CE QUI EST DEMANDÉ:
1) D'après l'article sur Monan's Rill, quelle part des frais d'entrée est rendue à un membre qui quitte la coopérative ?
2) Poursuivez l'article sur la communauté de Monan's Rill après sa dernière phrase.

# Ecotopie : Monan’s Rill Community

Ce nom étrange est un souvenir du propriétaire écossais des terres au 19ème siècle. « Rill » signifie ruisseau en écossais et le terme a permis de trancher le débat de la dénomination lorsque les fondateurs de la communauté acquirent 440 acres de terre dans les collines surplombant la ville de Santa Rosa, dans le Sonoma County en 1974. Les maisons ont suivi, un peu négligées par manque de moyens. Frankie et Penny qui habitent la Longhouse depuis 24 ans seront mes joviaux hôtes pendant mon séjour.

Propriété collective

Il n’y a pas de propriété individuelle, ni des terres ni des maisons à Monan’s Rill. L’ensemble relève d’un « general partnership », la structure juridique permettant la propriété collective : la coopérative constituée par les membres est donc propriétaire des maisons, des forêts, des chemins et des bâtiments collectifs (la salle de réunion et de fête, les ateliers, les jardins, les étables, les infrastructures…). Le processus pour devenir membre est volontairement long et sélectif : cela commence par des visites courtes, puis des locations pouvant durer plusieurs années, puis la rédaction d’une lettre à la coopérative pour exposer l’engagement dans la communauté pour aboutir enfin au statut de membre. Il faut alors s’acquitter de frais d’entrés (20 000 $) et de l’équivalent de la valeur de la maison qui est attribuée. En cas de sortie de la coopérative, la somme équivalente à la valeur de la maison est reversée avec un intérêt indexé sur l’inflation ainsi que 90% des frais d’entrée. Frankie m’indique qu’aujourd’hui, la somme équivaudrait à 300 000 dollars pour un couple autour de 40 ans. Ce qui n’est pas anodin et tient de fait éloigné de la communauté les pauvres et ceux qui décideraient de peu travailler.

DONNÉES SOURCES:
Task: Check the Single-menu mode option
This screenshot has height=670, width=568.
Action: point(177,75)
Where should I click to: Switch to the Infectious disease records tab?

RÉPONSES CI-DESSOUS:
1) 90 % des frais d'entrée.

2)
La construction de règles communes à partir du consensus

La communauté est composée aujourd’hui de 22 adultes et 4 enfants. La plupart appartiennent à une  classe moyenne éduquée, travaillant ou ayant travaillé dans des emplois de services sociaux : j’ai croisé beaucoup de profs ou d’éducateurs de tous ordres (enseignants, directeurs de programmes parascolaires, orthophonistes, …).

Toutes les décisions sont prises à partir d’un consensus. Les membres se retrouvent officiellement dans la maison communautaire pour les 2 réunions mensuelles. De nombreux comités se retrouvent par ailleurs pour faire fonctionner l’ensemble.

Penny, forte des compétences construites dans cette organisation communautaire, intervient comme facilitatrice dans de nombreux projets au sein du Sonoma County pour aider les groupes à entendre des positions divergentes, accepter et gérer des conflits, faire émerger des compromis acceptables par tous. Elle fait partie de groupes de facilitations pour aider des communautés à se reformer après le feu de cet automne : comment repartir après un traumatisme et s’organiser face à une telle menace. Elle s’investit aussi dans un comité de facilitation concernant la gestion de l’eau et pour la prise de conscience de l’habitation d’un même bassin versant. Elle s’est formée auprès de l’Occidental arts and ecology center : centre impressionnant de sensibilisation, de formation, d’expérimentation de soins de la terre et de techniques pour laisser la résilience de la nature s’exprimer. Je ne pourrais malheureusement pas les voir cette fois !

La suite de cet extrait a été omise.